Kenpo students hitting each other hard

Stanford Kenpo Karate welcomes beginning karate students at the beginning of each new academic quarter. Kenpo requires no prior martial arts experience and accommodates all levels of fitness.

Beginners will learn basic blocks, kicks, and strikes. The curriculum includes basics, self-defense techniques, forms, and sparring. Continuing students will have the opportunity to earn belt ranks.

If you have particular questions, please see our frequently asked questions, or feel free to contact us.

Meeting times and location

Note: for winter quarter 2018, we will be starting evening classes at 7:30PM.

Monday and Wednesday, 7:30PM to 9:00PM
Saturday, 10AM to 12PM (optional for beginners)

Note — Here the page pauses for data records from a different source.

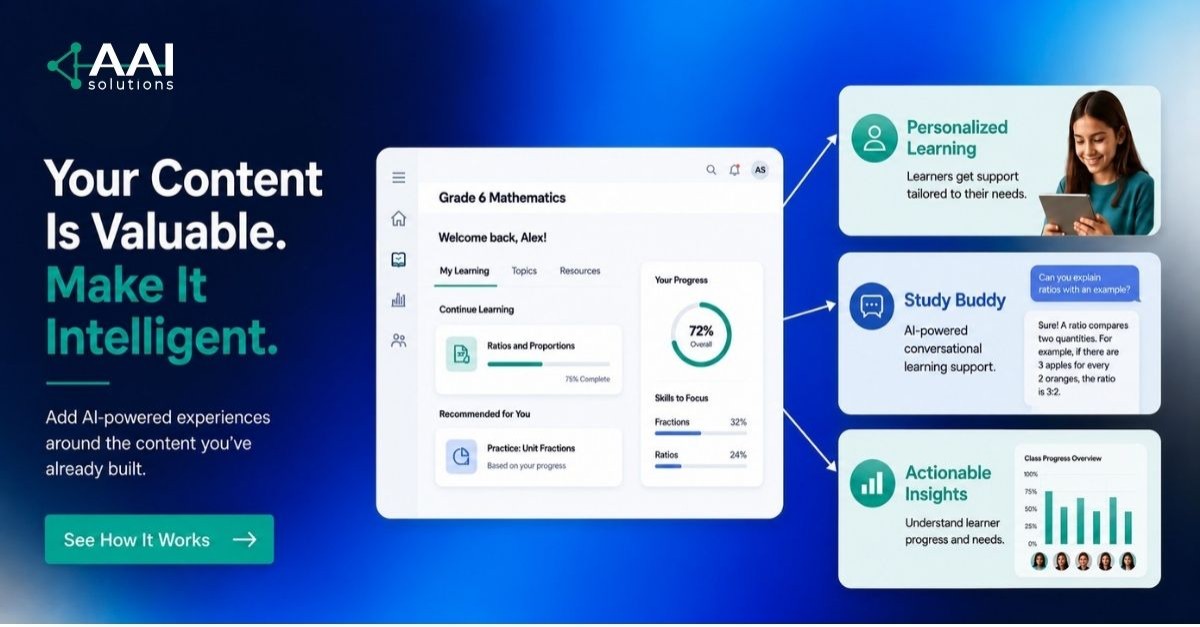Click the See How It Works button
The width and height of the screenshot is (1200, 627).
pos(159,539)
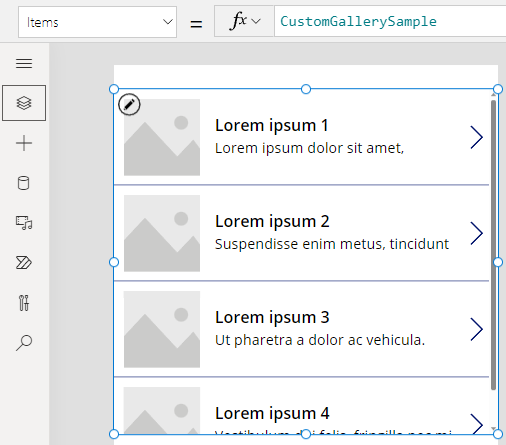The width and height of the screenshot is (506, 445).
Task: Expand the fx function dropdown
Action: pyautogui.click(x=244, y=21)
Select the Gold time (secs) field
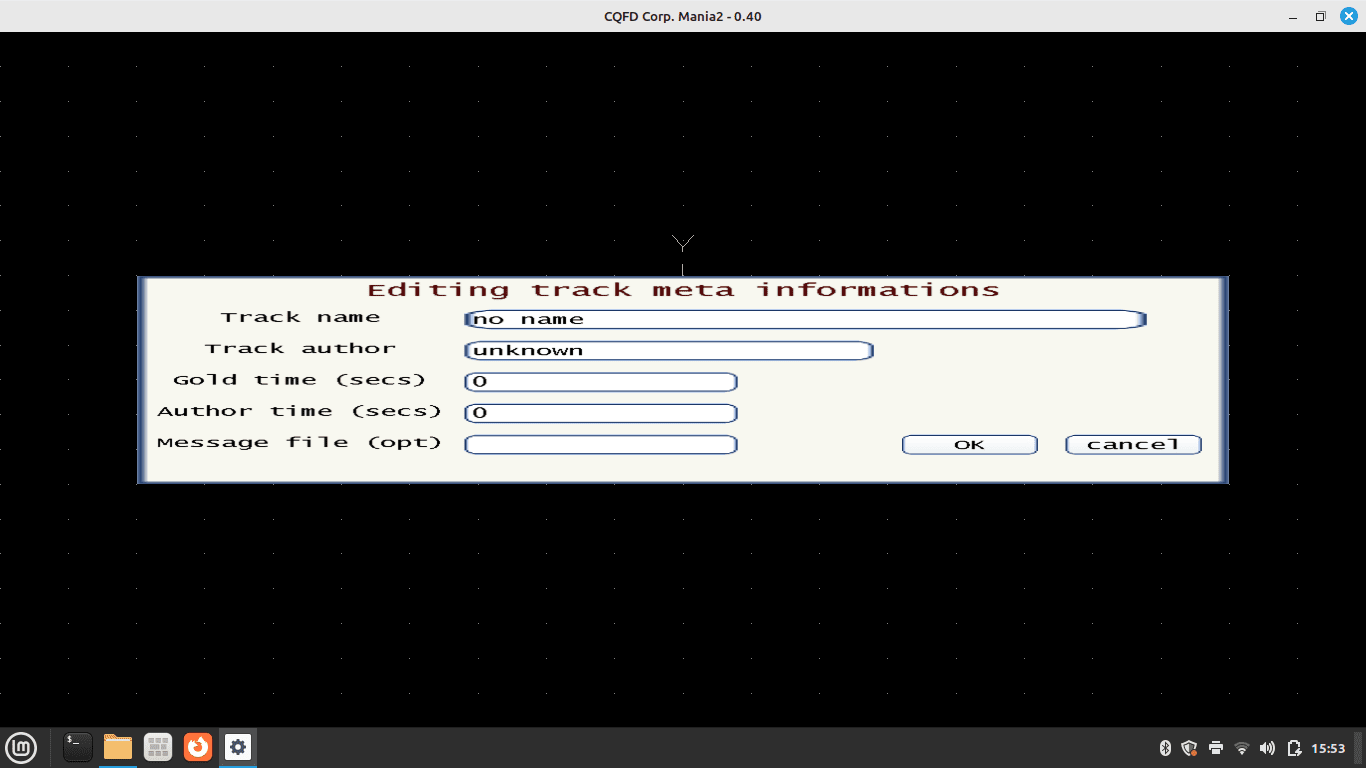This screenshot has width=1366, height=768. 601,382
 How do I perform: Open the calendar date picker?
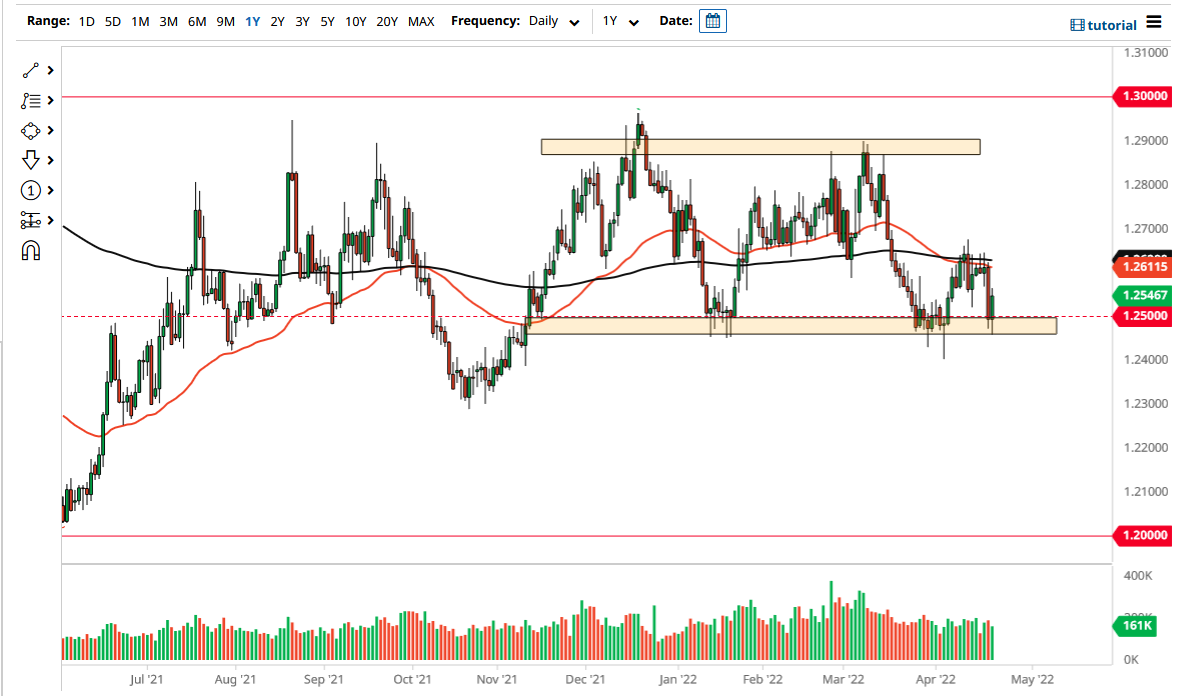[x=712, y=21]
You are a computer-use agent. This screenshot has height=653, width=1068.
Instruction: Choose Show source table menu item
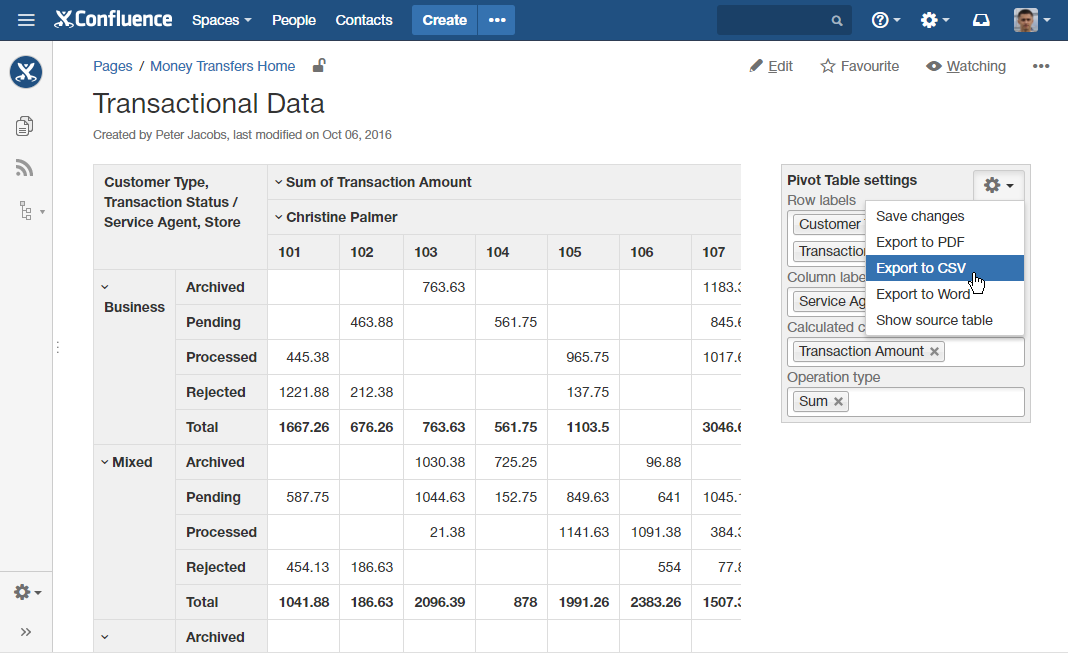tap(934, 320)
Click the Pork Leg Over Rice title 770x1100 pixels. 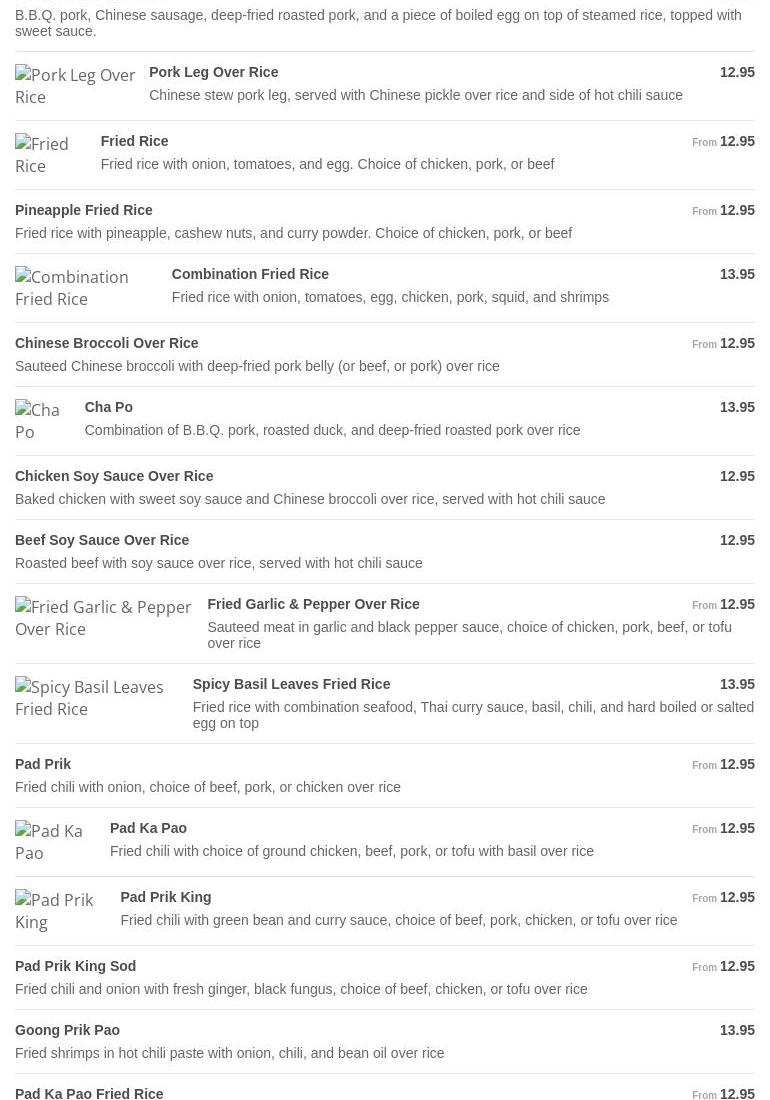214,72
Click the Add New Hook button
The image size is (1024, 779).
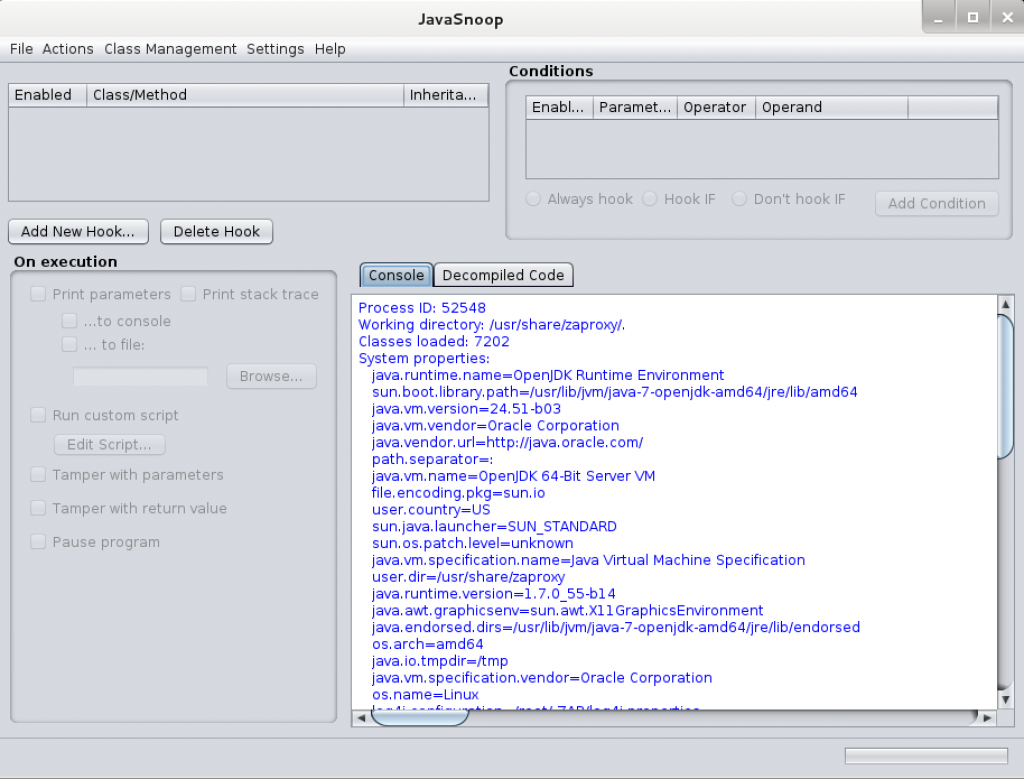(78, 231)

Classes are held in Burnham Pavilion at 615 Serra Street, in the back of the Ford Center, at the corner of Serra and Galvez (campus map). Enter through the doors of Ford Center, go straight down the hallway to the gym at the back of the building. Look for the people with the black uniforms (gis). Note that you will need a Stanford ID in order to enter the gym. If you do not have a Stanford ID, please contact us if you plan on attending so that we can make proper arrangements for entry.

What is Kenpo and why should I try it?

Self-defense: Kenpo is a unique style that centers around teaching students practical and efficient self-defense skills.
Instruction: Our black belts each have 12+ years of experience in Kenpo and focus on providing personal, positive instruction, often in small groups or even 1-on-1.
Fitness: Improve your conditioning, flexibility, balance, and coordination.
Self-confidence: Build self-confidence for all aspects of life—not just walking down dark alleys.
Stress relief: Leave the pressures of Stanford student life at the door and walk away feeling ready to take on the next challenge.
Community: Kenpo is a tight-knit and welcoming family. Make new friends and enjoy club social activities, including occasional trips to Santa Cruz and Lake Tahoe.
Approachable: We take pride in developing students starting from their very first class—no previous experience is needed.

How is Kenpo different from other SMAP martial arts?

Stanford Kenpo is the place to learn practical real-world self-defense skills. Kenpo is known for fast, effective strikes to vulnerable targets using both hands and feet as well as joint locks, throws, and submission holds. It is a modern, constantly-evolving style that incorporates the best of other styles as well—several of our instructors hold black belts in other martial arts including Escrima and Jujitsu.

In addition, no other group has more talented and experienced instructors than Stanford Kenpo. Four of our black belts have 20+ years not just studying Kenpo, but with Stanford Kenpo. Our Head Instructor, (Sensei) Ken Van Vleck began practicing Stanford Kenpo as an undergraduate in 1987.

Our Sensei-emeritus (O-Sensei) Barbara Minneti, brings her background as a professional educator to our club and ensures a consistently high level of instruction from our black belts.

How do I try out Kenpo?

Just show up! We welcome new students during the first few weeks of each academic quarter at Stanford. Everyone is welcome to try out Kenpo for several classes before committing to paying dues for the quarter or buying a uniform. Come wearing loose-fitting pants and a plain t-shirt.

If possible, bring a signed waiver and show up a few minutes early. We’ll also have waivers available, but show up early so you can fill it out.

Fees

Quarterly fees are $50 for students, faculty, and staff. Quarterly fees for community members not affiliated with Stanford are $100. Make checks payable to ASSU Stanford Kenpo Karate Association and indicate your Stanford I.D. on the check (if you have one). Checks are greatly preferred, but cash is accepted.

Clothing/Uniform

Club members are required to wear a black karate uniform (gi) to all classes. The cost of the uniform is $50, and includes the gi, a white belt, a club T–shirt, and a mouthguard (for sparring). Male students are also required to wear a protective athletic cup, which can be purchased at most sporting goods stores.